* _Extracted records_:
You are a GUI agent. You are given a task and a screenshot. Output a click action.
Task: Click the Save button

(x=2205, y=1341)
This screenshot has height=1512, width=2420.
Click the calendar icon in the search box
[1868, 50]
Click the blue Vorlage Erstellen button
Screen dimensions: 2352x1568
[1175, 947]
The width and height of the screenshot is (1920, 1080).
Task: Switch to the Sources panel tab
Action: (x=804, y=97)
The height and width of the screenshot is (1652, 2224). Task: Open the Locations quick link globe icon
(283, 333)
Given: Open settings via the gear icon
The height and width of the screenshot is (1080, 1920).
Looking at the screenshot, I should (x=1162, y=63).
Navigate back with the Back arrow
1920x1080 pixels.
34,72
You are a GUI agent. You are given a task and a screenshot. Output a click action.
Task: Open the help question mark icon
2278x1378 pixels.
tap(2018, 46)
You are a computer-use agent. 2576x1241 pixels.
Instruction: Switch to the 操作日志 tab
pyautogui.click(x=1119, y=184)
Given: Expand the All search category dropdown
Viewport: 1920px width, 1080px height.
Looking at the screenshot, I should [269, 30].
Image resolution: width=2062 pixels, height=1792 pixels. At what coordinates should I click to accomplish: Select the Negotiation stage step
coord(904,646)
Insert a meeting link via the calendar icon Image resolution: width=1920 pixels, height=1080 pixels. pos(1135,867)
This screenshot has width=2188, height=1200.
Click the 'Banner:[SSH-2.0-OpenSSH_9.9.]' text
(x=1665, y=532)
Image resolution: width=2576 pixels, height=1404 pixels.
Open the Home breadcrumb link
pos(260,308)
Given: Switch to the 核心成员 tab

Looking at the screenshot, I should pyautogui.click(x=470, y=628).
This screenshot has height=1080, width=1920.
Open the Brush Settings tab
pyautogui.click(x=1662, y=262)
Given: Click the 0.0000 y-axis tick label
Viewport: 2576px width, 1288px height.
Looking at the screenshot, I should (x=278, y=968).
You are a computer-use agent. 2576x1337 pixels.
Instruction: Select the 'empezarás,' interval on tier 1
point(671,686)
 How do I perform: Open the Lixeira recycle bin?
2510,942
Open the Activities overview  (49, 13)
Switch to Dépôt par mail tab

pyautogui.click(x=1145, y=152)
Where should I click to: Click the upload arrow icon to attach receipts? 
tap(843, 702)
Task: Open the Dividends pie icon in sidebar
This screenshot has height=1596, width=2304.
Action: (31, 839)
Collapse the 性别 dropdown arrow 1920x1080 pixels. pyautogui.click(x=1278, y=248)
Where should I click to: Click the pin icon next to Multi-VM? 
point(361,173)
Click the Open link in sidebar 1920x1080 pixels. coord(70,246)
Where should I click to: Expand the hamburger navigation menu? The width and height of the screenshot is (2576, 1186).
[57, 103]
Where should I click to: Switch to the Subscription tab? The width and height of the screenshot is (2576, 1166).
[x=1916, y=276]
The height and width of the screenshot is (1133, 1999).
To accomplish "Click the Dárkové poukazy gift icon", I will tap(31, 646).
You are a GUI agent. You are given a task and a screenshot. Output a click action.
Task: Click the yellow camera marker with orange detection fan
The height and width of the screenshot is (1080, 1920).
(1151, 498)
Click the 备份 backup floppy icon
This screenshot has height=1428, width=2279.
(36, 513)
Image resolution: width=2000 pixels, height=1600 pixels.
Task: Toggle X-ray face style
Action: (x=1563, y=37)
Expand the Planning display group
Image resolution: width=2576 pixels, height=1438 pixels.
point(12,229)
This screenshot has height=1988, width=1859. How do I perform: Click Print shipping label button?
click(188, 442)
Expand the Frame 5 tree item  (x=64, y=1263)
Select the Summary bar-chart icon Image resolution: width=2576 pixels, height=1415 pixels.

* _How to complete this task_: Exactly as given, repeat each line above.

* _Completed exercise_:
You are a GUI agent. You are given a task and a screenshot. Output a click action.
Task: Click the Save button

(x=2205, y=1341)
This screenshot has height=1512, width=2420.
Click the calendar icon in the search box
[1868, 50]
Click the blue Vorlage Erstellen button
Screen dimensions: 2352x1568
[1175, 947]
The width and height of the screenshot is (1920, 1080).
Task: Switch to the Sources panel tab
Action: (x=804, y=97)
The height and width of the screenshot is (1652, 2224). Task: Open the Locations quick link globe icon
(283, 333)
Given: Open settings via the gear icon
The height and width of the screenshot is (1080, 1920).
Looking at the screenshot, I should (x=1162, y=63).
Navigate back with the Back arrow
1920x1080 pixels.
34,72
You are a GUI agent. You are given a task and a screenshot. Output a click action.
Task: Open the help question mark icon
2278x1378 pixels.
tap(2018, 46)
You are a computer-use agent. 2576x1241 pixels.
Instruction: Switch to the 操作日志 tab
pyautogui.click(x=1119, y=184)
Given: Expand the All search category dropdown
Viewport: 1920px width, 1080px height.
Looking at the screenshot, I should [269, 30].
Image resolution: width=2062 pixels, height=1792 pixels. At what coordinates should I click to accomplish: Select the Negotiation stage step
coord(904,646)
Insert a meeting link via the calendar icon Image resolution: width=1920 pixels, height=1080 pixels. pos(1135,867)
This screenshot has width=2188, height=1200.
Click the 'Banner:[SSH-2.0-OpenSSH_9.9.]' text
(x=1665, y=532)
Image resolution: width=2576 pixels, height=1404 pixels.
Open the Home breadcrumb link
pos(260,308)
Given: Switch to the 核心成员 tab

Looking at the screenshot, I should pyautogui.click(x=470, y=628).
This screenshot has height=1080, width=1920.
Open the Brush Settings tab
pyautogui.click(x=1662, y=262)
Given: Click the 0.0000 y-axis tick label
Viewport: 2576px width, 1288px height.
Looking at the screenshot, I should (x=278, y=968).
You are a computer-use agent. 2576x1337 pixels.
Instruction: Select the 'empezarás,' interval on tier 1
point(671,686)
 How do I perform: Open the Lixeira recycle bin?
2510,942
Open the Activities overview  (49, 13)
Switch to Dépôt par mail tab

pyautogui.click(x=1145, y=152)
Where should I click to: Click the upload arrow icon to attach receipts? 
tap(843, 702)
Task: Open the Dividends pie icon in sidebar
This screenshot has height=1596, width=2304.
Action: (31, 839)
Collapse the 性别 dropdown arrow 1920x1080 pixels. pyautogui.click(x=1278, y=248)
Where should I click to: Click the pin icon next to Multi-VM? 
point(361,173)
Click the Open link in sidebar 1920x1080 pixels. coord(70,246)
Where should I click to: Expand the hamburger navigation menu? The width and height of the screenshot is (2576, 1186).
[57, 103]
Where should I click to: Switch to the Subscription tab? The width and height of the screenshot is (2576, 1166).
[x=1916, y=276]
The height and width of the screenshot is (1133, 1999).
To accomplish "Click the Dárkové poukazy gift icon", I will tap(31, 646).
You are a GUI agent. You are given a task and a screenshot. Output a click action.
Task: Click the yellow camera marker with orange detection fan
The height and width of the screenshot is (1080, 1920).
(1151, 498)
Click the 备份 backup floppy icon
This screenshot has height=1428, width=2279.
(36, 513)
Image resolution: width=2000 pixels, height=1600 pixels.
Task: Toggle X-ray face style
Action: (x=1563, y=37)
Expand the Planning display group
Image resolution: width=2576 pixels, height=1438 pixels.
point(12,229)
This screenshot has height=1988, width=1859. How do I perform: Click Print shipping label button?
click(188, 442)
Expand the Frame 5 tree item  (x=64, y=1263)
Select the Summary bar-chart icon Image resolution: width=2576 pixels, height=1415 pixels.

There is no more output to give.